和風だしにほんのりえび天のあぶらが絡み、そばの上品で淡白な味わいにほどよく背徳的な濃さが重なり合うと、ああ、得も言われぬ味わいで。
「……なんか、お家に帰ったみたいな味です」
ザラメはこういう時、夢中で食べきるよりまず写真を取っておくことを優先する。
まずは冒険写真広場へアップロードだ。
えび天そばを堪能するザラメちゃんの図である。
「ザラメちゃんったら今時ねぇ」
「人気ほしいですし、クランの宣伝も必要です。それにこうして写真をアップしとけば、だれかが家族に届けてくれるはずですから」
(……もし、わたしが死んでも、お母さんや澪ちゃん達にも記録を残せるし)
ネガティブなことは心の内にそっと秘めておく。
別に遺影を撮ってるつもりはない。仮に遺影にするならあくまでザラメの現実世界の姿を使うことになるだろうし。

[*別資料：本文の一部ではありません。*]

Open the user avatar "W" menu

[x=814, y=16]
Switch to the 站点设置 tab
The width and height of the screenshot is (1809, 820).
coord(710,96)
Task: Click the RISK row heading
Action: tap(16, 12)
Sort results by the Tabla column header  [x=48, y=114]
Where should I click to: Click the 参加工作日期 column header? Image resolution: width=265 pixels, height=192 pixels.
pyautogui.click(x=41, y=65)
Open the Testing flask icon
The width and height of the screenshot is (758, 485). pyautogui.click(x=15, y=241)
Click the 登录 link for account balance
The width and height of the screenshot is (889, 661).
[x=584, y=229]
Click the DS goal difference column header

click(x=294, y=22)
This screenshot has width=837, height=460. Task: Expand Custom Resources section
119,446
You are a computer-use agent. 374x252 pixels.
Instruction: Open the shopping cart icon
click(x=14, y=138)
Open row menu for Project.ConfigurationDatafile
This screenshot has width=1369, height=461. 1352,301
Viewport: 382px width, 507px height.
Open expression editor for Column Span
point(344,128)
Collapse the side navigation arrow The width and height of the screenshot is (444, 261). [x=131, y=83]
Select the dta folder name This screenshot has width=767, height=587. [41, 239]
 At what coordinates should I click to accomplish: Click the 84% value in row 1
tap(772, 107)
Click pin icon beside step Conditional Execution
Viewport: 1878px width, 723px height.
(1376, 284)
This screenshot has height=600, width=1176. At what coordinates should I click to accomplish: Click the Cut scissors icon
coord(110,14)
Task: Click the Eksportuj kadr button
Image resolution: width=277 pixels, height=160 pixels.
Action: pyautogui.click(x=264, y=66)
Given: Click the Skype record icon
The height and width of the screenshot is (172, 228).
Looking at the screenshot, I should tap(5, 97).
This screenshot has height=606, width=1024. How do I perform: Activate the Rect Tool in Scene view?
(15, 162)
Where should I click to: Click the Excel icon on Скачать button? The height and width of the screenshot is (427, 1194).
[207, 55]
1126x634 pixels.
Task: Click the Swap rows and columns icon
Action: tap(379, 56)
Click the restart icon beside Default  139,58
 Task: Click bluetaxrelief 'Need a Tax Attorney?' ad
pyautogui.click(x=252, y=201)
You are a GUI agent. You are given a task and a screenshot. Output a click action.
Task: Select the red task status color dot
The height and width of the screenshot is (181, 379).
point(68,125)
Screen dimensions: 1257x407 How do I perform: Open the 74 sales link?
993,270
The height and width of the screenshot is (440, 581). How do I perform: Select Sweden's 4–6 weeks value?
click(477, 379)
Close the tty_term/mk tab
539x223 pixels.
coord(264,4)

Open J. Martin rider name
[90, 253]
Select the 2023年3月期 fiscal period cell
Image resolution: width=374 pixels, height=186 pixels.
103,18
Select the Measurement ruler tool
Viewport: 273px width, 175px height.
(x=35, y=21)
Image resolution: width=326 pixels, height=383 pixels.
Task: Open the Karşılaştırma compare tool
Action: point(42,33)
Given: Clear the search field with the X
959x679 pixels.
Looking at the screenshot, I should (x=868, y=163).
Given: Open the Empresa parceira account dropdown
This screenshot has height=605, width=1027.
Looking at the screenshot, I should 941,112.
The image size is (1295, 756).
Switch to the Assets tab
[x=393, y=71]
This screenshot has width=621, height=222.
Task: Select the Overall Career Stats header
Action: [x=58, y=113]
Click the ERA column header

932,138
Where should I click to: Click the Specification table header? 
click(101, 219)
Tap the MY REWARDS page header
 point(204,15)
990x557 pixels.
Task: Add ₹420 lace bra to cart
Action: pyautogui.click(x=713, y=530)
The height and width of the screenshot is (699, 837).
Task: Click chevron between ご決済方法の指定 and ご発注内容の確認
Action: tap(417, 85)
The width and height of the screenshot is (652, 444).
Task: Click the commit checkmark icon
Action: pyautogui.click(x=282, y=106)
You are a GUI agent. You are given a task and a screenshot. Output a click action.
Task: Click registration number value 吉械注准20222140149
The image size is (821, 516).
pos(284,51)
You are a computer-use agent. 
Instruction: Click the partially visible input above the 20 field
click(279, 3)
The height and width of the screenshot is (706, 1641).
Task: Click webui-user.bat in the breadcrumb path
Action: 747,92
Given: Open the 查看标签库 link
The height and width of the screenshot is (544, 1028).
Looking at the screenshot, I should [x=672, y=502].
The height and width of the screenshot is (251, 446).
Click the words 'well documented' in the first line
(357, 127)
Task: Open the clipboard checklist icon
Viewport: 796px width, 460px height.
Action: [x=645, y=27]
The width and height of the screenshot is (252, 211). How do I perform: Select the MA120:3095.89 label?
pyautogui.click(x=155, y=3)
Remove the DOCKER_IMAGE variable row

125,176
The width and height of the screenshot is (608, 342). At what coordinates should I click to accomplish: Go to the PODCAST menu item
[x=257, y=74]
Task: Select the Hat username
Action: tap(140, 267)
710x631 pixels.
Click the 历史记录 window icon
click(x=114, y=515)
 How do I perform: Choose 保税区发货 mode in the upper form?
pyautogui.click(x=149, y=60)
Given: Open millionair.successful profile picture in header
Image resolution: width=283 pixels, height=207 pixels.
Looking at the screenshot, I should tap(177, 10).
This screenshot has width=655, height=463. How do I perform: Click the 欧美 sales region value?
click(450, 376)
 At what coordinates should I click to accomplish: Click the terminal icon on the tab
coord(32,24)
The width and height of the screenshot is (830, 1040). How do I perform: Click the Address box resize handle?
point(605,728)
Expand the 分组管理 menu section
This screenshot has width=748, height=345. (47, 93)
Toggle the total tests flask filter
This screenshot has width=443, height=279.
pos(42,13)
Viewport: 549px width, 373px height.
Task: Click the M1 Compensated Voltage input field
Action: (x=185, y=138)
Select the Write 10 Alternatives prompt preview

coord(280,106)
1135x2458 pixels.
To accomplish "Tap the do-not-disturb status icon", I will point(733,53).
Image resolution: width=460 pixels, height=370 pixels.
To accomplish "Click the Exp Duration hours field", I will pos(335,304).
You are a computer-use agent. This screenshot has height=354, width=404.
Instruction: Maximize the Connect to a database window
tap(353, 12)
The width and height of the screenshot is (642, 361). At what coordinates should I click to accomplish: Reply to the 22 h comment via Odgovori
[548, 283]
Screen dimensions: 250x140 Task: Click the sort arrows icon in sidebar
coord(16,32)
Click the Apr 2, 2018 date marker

しかし心配させまいと控えめに言ったつもりが、この程度の発言で、なぜかエビテンさんはうっすら泣いていた。
「え、あ、すみません!」
「ごめんねぇ、おばさん年だから涙もろくって。自分の子どもの小さい頃とつい重ねちゃって、うるっときちゃったのよ」
「は、はぁ……」
ザラメは目上の人に謝られるような経験が少ないのでまたもや困惑するしかなかった。
しかしなんだか悪い気分でもなかった。
「エビテンおばさんもいっしょに写真に映っていいかしら?」
「え!? あ、そ、そうですね、同じパーティの……仲間、ですしね」
「かわいく撮れるかしら?」
「それは……」
問われてみて、ザラメはエビテン・アガテールの容姿を再確認した。
印象としてはやはり同族のシオリンに似ている。シオリンの造形を、年齢を二回り加算したくらいだ。中年夫婦という前情報だったが、しかし五十代でお孫さんがいるというのはリアルの実年齢であって、ゲーム的には良くて三十代くらいにみえる。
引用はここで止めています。